--- begin ---
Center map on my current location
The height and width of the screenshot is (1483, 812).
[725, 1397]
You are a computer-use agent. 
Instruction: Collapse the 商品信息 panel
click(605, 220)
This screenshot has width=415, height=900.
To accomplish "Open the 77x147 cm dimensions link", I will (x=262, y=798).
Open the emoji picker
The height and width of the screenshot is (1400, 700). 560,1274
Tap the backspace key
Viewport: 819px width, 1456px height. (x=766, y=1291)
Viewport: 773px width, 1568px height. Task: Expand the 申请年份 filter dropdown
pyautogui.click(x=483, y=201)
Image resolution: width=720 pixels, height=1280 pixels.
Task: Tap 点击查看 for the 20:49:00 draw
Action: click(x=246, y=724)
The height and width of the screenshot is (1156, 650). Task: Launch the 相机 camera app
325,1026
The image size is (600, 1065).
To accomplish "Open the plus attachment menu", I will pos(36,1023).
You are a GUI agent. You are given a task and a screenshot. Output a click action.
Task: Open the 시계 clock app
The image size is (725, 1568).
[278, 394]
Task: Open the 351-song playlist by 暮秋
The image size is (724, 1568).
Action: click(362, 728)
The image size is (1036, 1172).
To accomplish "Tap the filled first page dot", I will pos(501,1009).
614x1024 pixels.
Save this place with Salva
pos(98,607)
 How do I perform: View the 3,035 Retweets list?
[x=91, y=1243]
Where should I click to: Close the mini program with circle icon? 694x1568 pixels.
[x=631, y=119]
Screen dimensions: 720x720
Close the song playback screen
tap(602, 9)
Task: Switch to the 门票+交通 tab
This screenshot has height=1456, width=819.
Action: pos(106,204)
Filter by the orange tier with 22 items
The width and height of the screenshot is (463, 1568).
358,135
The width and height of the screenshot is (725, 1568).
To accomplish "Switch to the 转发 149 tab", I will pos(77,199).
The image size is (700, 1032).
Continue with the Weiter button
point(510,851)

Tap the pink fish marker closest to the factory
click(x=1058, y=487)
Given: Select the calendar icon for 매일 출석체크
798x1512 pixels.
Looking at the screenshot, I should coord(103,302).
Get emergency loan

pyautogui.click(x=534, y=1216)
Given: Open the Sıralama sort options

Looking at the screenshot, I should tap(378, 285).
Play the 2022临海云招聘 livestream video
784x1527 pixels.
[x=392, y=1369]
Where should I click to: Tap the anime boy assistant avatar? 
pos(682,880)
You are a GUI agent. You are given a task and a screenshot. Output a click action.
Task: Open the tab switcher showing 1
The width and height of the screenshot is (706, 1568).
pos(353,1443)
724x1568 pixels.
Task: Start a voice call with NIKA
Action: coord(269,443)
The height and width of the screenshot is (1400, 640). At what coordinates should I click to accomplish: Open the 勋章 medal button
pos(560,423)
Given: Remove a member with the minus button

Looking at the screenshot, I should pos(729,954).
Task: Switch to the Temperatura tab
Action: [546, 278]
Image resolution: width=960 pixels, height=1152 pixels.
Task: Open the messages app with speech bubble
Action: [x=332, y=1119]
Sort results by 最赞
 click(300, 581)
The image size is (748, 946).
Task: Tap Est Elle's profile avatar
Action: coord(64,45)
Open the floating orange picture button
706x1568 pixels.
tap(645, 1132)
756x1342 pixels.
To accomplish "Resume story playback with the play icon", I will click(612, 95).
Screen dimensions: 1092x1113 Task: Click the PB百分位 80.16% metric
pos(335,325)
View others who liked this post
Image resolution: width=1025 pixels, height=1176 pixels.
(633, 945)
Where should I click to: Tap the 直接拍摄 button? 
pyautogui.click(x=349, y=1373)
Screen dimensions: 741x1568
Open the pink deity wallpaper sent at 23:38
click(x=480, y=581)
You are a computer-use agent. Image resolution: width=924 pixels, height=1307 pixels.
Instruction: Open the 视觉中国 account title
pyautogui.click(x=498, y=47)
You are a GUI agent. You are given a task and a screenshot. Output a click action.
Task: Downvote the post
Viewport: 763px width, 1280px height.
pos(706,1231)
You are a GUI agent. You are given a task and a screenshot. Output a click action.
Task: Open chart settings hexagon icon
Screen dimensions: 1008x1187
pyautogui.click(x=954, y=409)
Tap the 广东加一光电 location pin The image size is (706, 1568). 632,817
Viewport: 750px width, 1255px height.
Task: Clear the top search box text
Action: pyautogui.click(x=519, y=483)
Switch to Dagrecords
--- end ---
**Goal:** Reproduce verbatim the lines of the records from the line containing "Screen dimensions: 720x720" through the line containing "pos(682,880)", both included.

**In response:**
Screen dimensions: 720x720
Close the song playback screen
tap(602, 9)
Task: Switch to the 门票+交通 tab
This screenshot has height=1456, width=819.
Action: pos(106,204)
Filter by the orange tier with 22 items
The width and height of the screenshot is (463, 1568).
358,135
The width and height of the screenshot is (725, 1568).
To accomplish "Switch to the 转发 149 tab", I will pos(77,199).
The image size is (700, 1032).
Continue with the Weiter button
point(510,851)

Tap the pink fish marker closest to the factory
click(x=1058, y=487)
Given: Select the calendar icon for 매일 출석체크
798x1512 pixels.
Looking at the screenshot, I should coord(103,302).
Get emergency loan

pyautogui.click(x=534, y=1216)
Given: Open the Sıralama sort options

Looking at the screenshot, I should tap(378, 285).
Play the 2022临海云招聘 livestream video
784x1527 pixels.
[x=392, y=1369]
Where should I click to: Tap the anime boy assistant avatar? 
pos(682,880)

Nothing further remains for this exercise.